Therapy for more widespread AA, such as alopecia totalis or universalis, may be difficult. Observation, acceptance, and the use of a wig are alternatives. The eyebrows may be injected (e.g. triamcinolone 2.5–5.0mg/ mL, after discussing the low risk of ocular complications). Pulsed oral prednisone, at a dose of 300mg orally every 4 weeks, has been advanced as safe and effective, although there is clearly potential for toxicity. It has worked most effectively in men and in those with AA for less than 2 years. Nausea and diarrhea were the only side effects seen in 32 patients. Anthralin ointment for 20–30min every day (short-contact therapy) to induce an irritant dermatitis may be tried.

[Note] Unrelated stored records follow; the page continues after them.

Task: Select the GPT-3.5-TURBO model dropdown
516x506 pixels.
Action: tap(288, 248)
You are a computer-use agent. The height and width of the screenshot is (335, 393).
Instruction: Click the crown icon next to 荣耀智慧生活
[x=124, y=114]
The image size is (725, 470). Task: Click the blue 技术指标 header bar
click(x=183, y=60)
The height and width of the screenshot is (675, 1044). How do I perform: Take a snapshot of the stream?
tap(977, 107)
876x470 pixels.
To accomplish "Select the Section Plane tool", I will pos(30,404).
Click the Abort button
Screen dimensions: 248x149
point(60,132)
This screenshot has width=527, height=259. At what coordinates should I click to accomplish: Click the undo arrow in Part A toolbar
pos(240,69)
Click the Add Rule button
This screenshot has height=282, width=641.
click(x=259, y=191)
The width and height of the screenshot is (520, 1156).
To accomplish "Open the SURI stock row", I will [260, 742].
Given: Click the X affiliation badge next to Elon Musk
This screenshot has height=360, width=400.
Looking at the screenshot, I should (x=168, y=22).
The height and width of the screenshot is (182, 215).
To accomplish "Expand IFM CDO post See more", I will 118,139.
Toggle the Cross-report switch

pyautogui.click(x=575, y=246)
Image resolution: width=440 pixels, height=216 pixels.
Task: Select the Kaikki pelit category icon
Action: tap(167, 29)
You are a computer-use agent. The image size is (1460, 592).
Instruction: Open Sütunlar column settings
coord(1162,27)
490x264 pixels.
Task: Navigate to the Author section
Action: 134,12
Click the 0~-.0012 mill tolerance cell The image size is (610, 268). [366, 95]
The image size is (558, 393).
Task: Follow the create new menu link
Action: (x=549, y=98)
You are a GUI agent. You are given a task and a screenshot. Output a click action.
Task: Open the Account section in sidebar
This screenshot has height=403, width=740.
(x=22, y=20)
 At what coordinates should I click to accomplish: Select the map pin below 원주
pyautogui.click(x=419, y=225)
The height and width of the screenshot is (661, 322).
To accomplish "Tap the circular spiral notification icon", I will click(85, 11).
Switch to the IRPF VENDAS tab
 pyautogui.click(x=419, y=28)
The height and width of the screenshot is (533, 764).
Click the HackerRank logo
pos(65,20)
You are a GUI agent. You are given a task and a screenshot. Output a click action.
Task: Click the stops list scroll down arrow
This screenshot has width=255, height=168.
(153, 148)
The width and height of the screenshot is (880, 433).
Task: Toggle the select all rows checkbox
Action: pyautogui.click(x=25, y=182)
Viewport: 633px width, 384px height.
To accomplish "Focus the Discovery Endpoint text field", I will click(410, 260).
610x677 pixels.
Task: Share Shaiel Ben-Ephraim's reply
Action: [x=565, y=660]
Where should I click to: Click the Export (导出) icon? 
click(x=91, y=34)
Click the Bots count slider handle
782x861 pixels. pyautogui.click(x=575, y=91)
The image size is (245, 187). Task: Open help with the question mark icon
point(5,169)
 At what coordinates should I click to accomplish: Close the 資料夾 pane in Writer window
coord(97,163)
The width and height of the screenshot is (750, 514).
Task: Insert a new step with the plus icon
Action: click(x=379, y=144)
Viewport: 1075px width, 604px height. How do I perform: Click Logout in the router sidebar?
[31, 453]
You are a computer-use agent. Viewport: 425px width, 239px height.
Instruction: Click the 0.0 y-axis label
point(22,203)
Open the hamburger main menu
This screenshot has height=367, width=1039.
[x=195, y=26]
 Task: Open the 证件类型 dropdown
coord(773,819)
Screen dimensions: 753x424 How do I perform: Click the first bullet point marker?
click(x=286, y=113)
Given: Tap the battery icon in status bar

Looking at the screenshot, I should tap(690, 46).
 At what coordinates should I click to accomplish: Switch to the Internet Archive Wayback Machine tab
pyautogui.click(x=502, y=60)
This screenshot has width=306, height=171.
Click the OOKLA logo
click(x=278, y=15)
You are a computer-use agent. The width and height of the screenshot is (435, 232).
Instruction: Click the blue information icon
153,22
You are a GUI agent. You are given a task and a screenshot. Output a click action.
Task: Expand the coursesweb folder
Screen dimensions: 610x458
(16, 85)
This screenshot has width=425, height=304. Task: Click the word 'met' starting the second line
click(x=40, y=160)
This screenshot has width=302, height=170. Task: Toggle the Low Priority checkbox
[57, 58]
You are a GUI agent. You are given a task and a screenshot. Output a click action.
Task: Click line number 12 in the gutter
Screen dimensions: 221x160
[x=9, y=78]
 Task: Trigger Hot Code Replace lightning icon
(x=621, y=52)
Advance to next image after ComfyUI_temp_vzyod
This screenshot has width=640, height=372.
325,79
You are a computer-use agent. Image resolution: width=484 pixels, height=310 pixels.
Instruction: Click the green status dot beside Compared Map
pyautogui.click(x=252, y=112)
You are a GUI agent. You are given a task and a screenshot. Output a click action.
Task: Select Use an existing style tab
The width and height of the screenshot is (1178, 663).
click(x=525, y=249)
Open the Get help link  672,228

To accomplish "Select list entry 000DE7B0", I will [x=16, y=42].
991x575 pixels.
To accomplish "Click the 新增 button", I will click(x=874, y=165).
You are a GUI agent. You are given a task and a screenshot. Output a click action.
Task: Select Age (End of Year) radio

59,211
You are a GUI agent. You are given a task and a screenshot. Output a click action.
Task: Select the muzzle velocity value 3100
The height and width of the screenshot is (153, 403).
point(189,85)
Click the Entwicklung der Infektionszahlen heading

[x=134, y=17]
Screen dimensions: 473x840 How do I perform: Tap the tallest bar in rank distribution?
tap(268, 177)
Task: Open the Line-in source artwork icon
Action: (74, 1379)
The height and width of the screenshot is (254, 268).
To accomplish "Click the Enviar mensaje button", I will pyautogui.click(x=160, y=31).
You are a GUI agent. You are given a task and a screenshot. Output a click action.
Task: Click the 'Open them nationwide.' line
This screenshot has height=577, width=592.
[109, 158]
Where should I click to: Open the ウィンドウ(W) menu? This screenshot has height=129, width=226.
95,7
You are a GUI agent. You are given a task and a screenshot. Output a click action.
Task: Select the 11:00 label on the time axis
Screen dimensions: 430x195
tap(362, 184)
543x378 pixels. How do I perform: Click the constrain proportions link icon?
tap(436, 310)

Table 28.3 DIFFERENTIAL DIAGNOSIS OF ALOPECIA AREATA |
| Pattern | Disorder | Differential features |
| Localized patchesaa | Trichotillomania | Hairs in trichotillomania are rarely totally absent. Usually the shortest hairs are 3–10 mm. Because some patients with AA may scratch (there may be some itch in active lesions) or may fiddle with their hair, there are some individuals who develop a diagnostically difficult combination of trichotillomania complicating AA. |
| Temporal triangular alopecia | Triangular patch of vellus hair at the temples of a child, no other sites affected and not hairless. | |
| Monilethrix | May cause very sparse and short hair, especially occipital, but not hairless. | |
| Pseudopelade | This is actually a scarring alopecia, most common in women, and should therefore be readily distinguished. | |
| Tinea capitis | The black dot type can be relatively uninflamed. | |
| Secondary syphilis | Look for ‘moth-eaten’ alopecia. | |
| Other scarring alopecias (see Table 28.4) |
These are less likely to be confused with AA. | |
| Ophiasis | Frontal fibrosing alopecia | May suggest the ophiasis pattern of AA but is limited to the forehead. |
| More diffuse forms | As Table 28.1 | Androgenetic alopecia (either sex), sex hormone abnormality in women, telogen effluvium, drug-induced loss, iron deficiency, thyroid disease, acute connective tissue disorders. |
aThe differential diagnosis of this pattern applies to patchy, non-inflamed, and non-scarring alopecia generally. |
The application of various agents (e.g. diphencyprone and squaric acid) to induce an allergic contact dermatitis has been used, termed contact immunotherapy. Diphencyprone (diphenylcyclopropenone) is non-mutagenic in the Ames assay and is probably the most widely used. It is applied once weekly over a period of months at concentrations that cause a low-grade contact dermatitis; results are reasonably good initially (50–60% worthwhile response), but most studies suggest less than 30% long-term success, and response in more severe alopecia totalis or universalis is less than 20%. These agents may produce severe contact reactions, and in pigmented skin may cause hyper- or hypopigmentation; they have to be handled with great care to avoid inducing contact reactions in the healthcare team as well, so use is often limited to centers with experience in their use.
Other modalities include whole body or topical PUVA twice a week for 6–12 months, topical minoxidil, a 6-week course of prednisone combined with minoxidil (2% three times a day), and oral corticosteroids (e.g. intramuscular or oral, tapered to the lowest effective dose; side effects may be significant; it can be combined with topical and intralesional therapy). One study found PUVA ineffective for severe AA and questioned whether any treatment is effective. Isoprinosine potentiates T-lymphocyte and phagocyte function and has been used for treatment of AA.